--- DATA TO EXAMINE ---

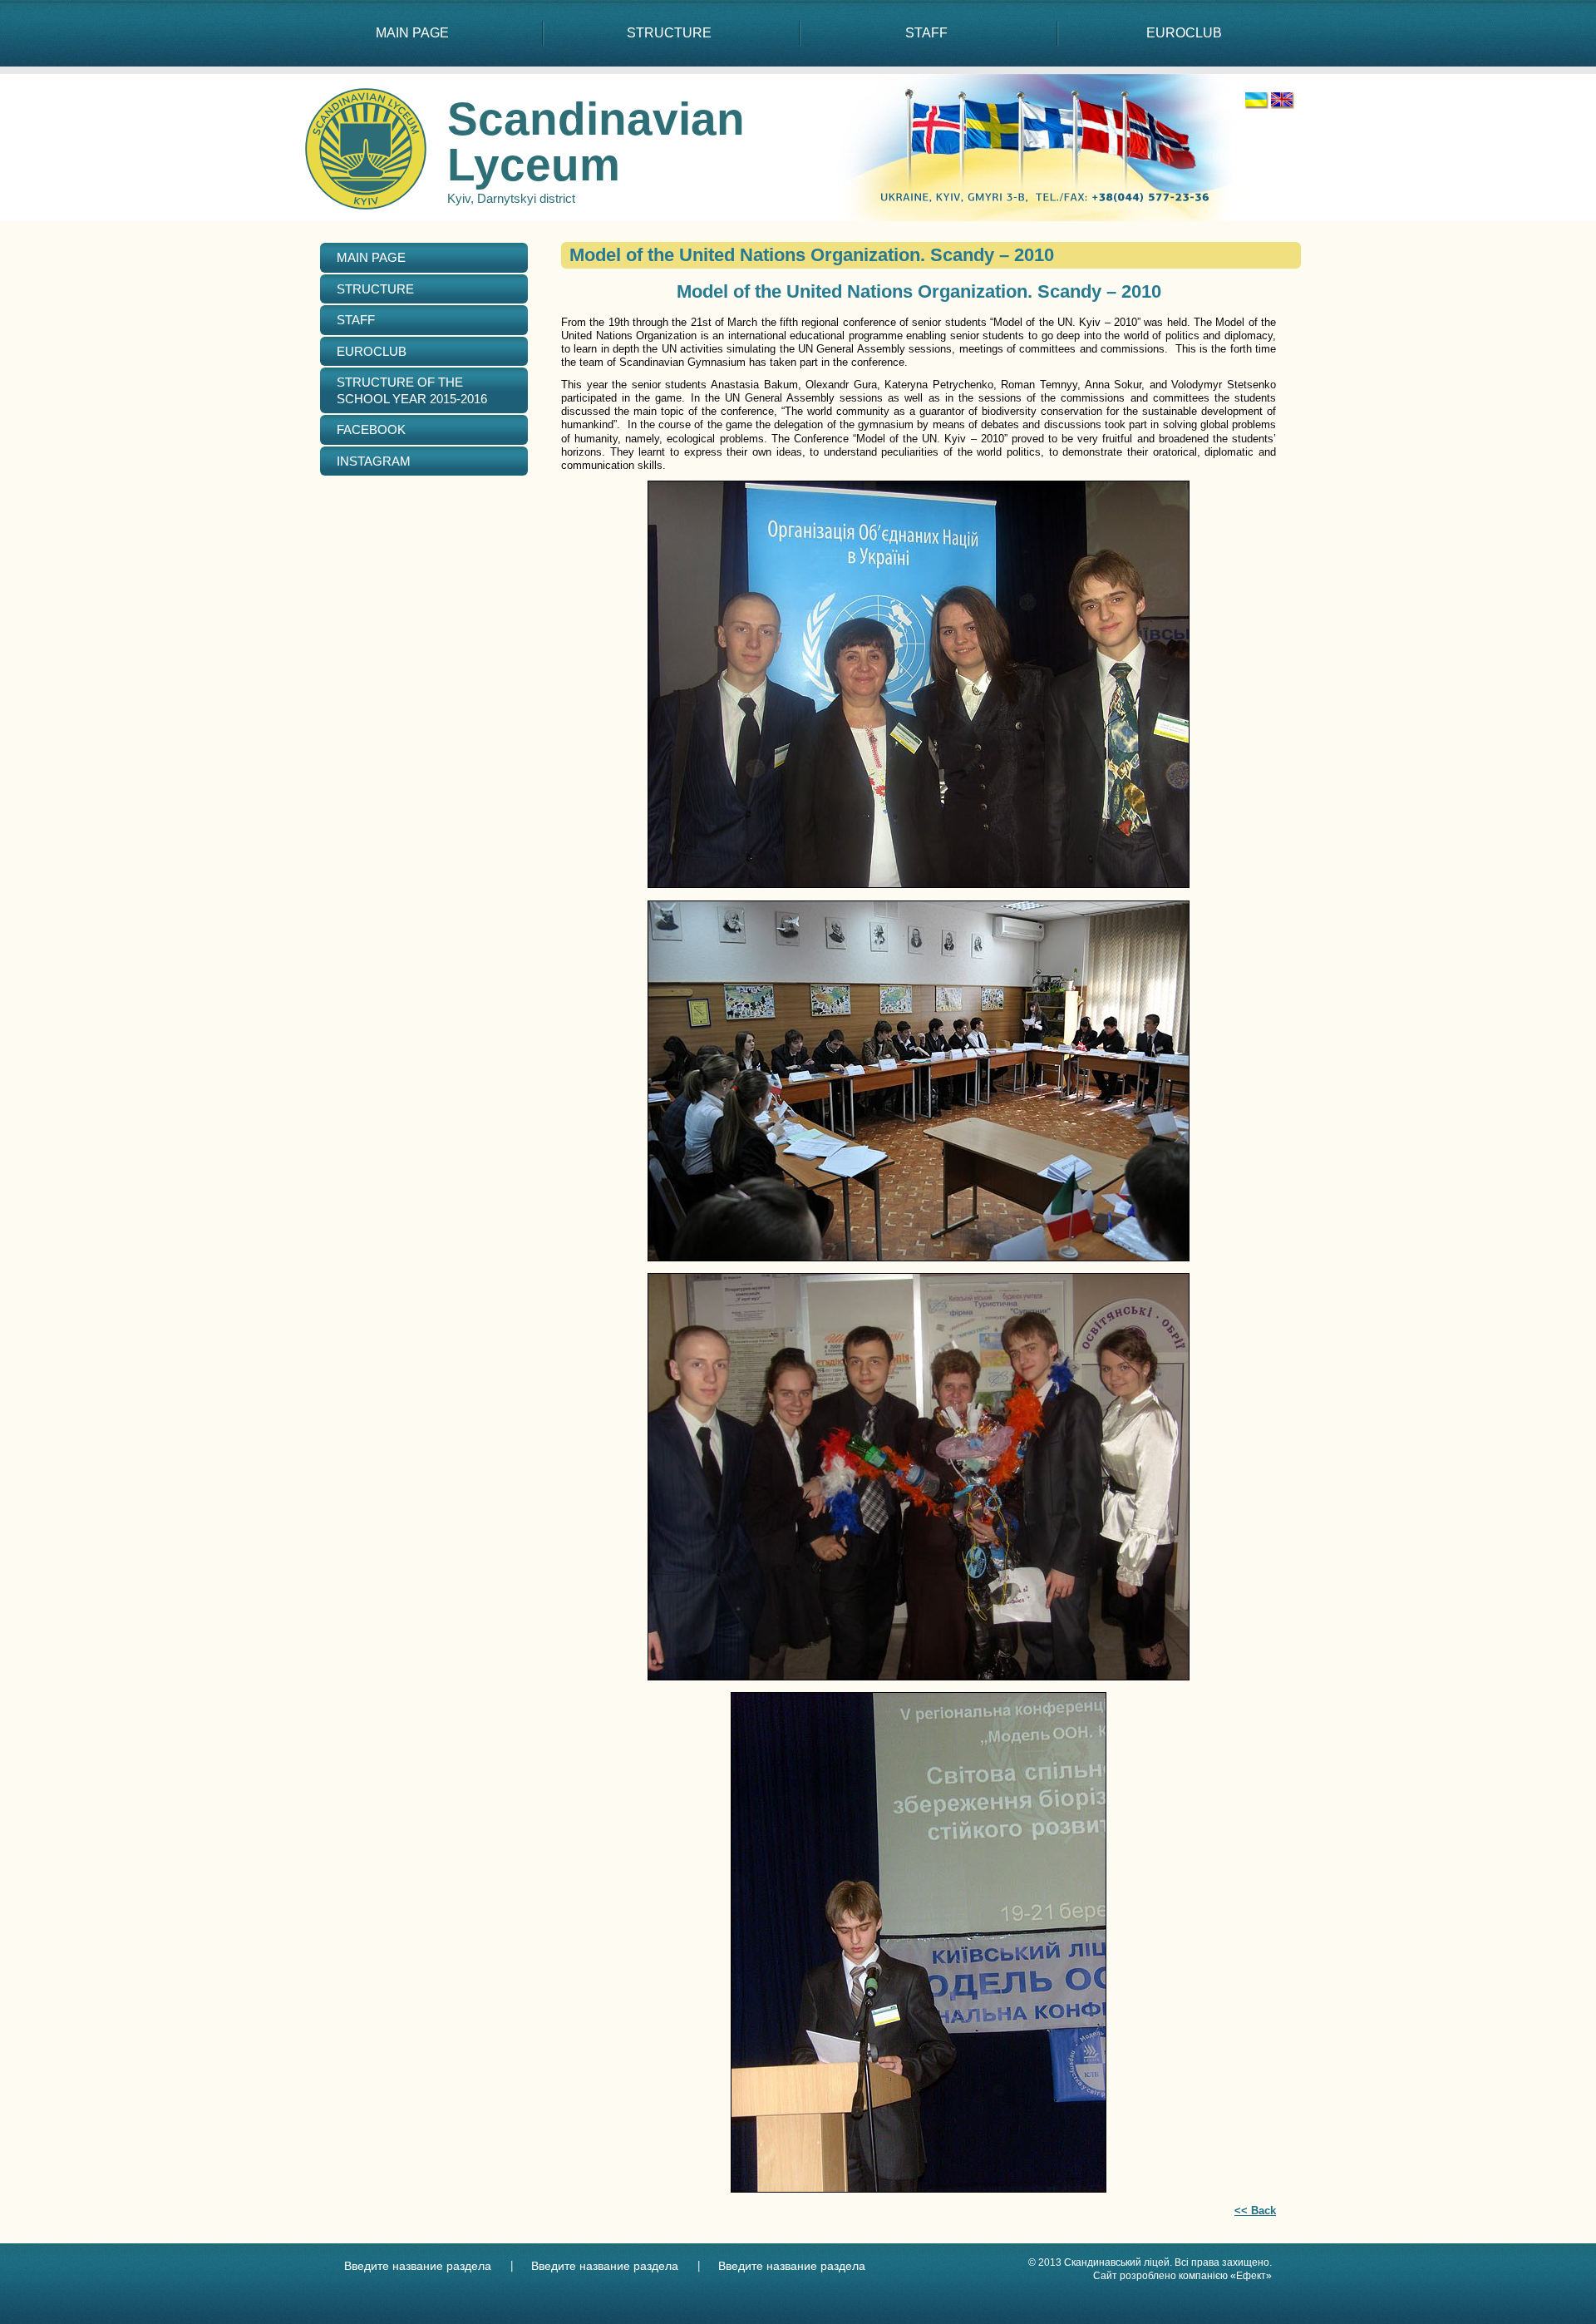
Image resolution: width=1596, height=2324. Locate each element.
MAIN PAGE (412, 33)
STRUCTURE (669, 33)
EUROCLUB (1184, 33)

---
--- DATA TO EXAMINE ---

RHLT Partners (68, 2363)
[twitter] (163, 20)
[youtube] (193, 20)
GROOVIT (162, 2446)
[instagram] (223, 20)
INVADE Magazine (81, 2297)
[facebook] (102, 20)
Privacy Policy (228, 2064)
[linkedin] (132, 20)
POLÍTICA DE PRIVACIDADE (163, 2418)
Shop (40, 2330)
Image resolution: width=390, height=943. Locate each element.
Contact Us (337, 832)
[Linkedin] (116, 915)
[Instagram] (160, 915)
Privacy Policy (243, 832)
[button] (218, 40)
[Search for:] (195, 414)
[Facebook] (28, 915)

---
--- DATA TO EXAMINE ---

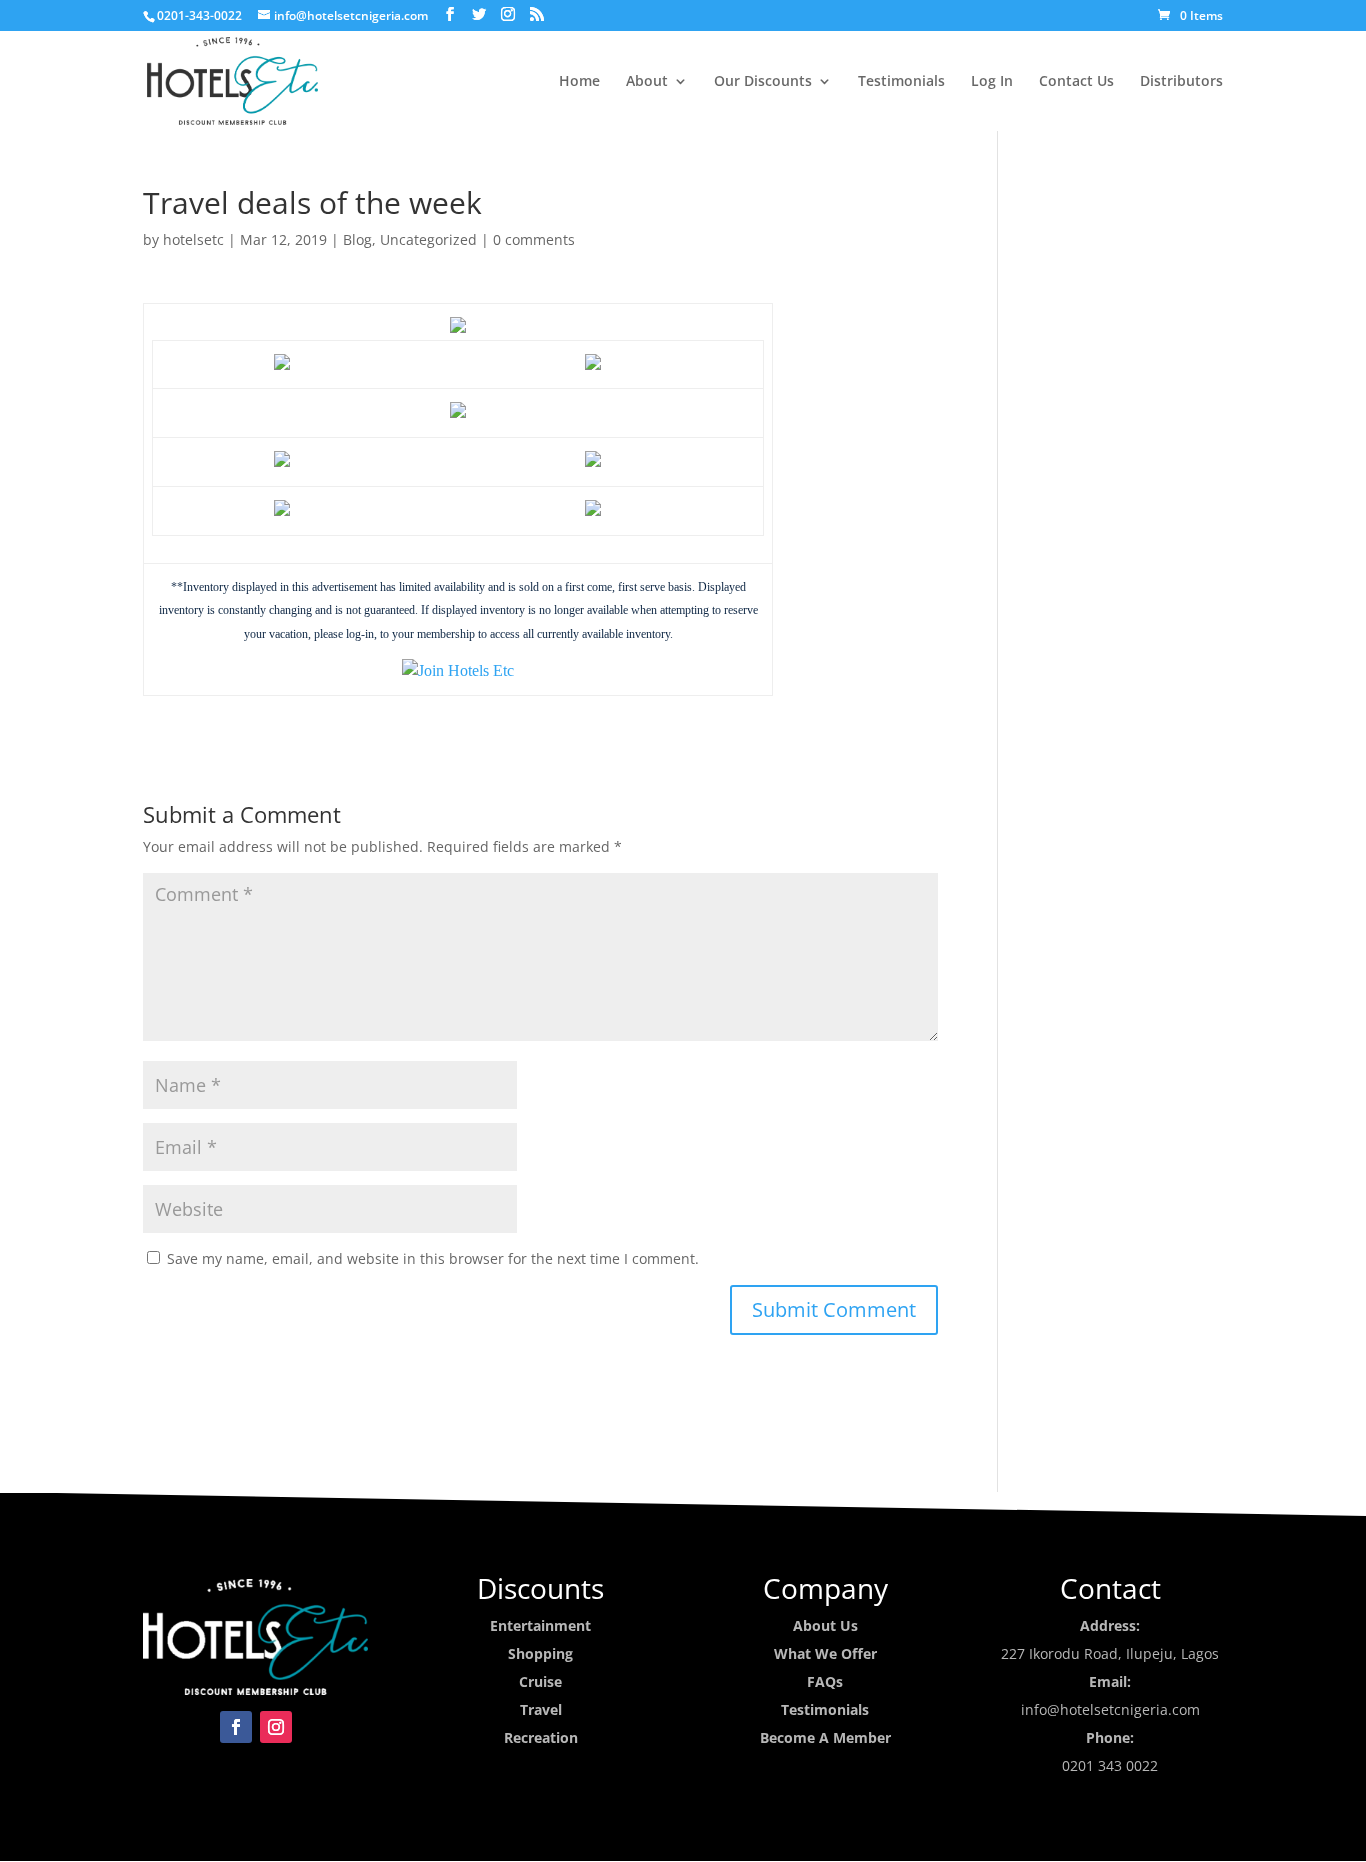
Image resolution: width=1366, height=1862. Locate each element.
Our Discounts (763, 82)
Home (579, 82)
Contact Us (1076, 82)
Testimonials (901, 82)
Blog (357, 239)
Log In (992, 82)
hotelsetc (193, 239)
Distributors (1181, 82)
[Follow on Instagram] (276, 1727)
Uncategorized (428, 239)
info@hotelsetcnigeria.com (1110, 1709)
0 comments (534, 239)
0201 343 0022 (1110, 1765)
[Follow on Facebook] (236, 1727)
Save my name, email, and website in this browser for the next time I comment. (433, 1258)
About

---

Please reproduce, exactly as they appear above, the lines from the line containing "[Linkedin] (116, 915)" up to and including the line containing "[Facebook] (28, 915)".

[Linkedin] (116, 915)
[Instagram] (160, 915)
Privacy Policy (243, 832)
[button] (218, 40)
[Search for:] (195, 414)
[Facebook] (28, 915)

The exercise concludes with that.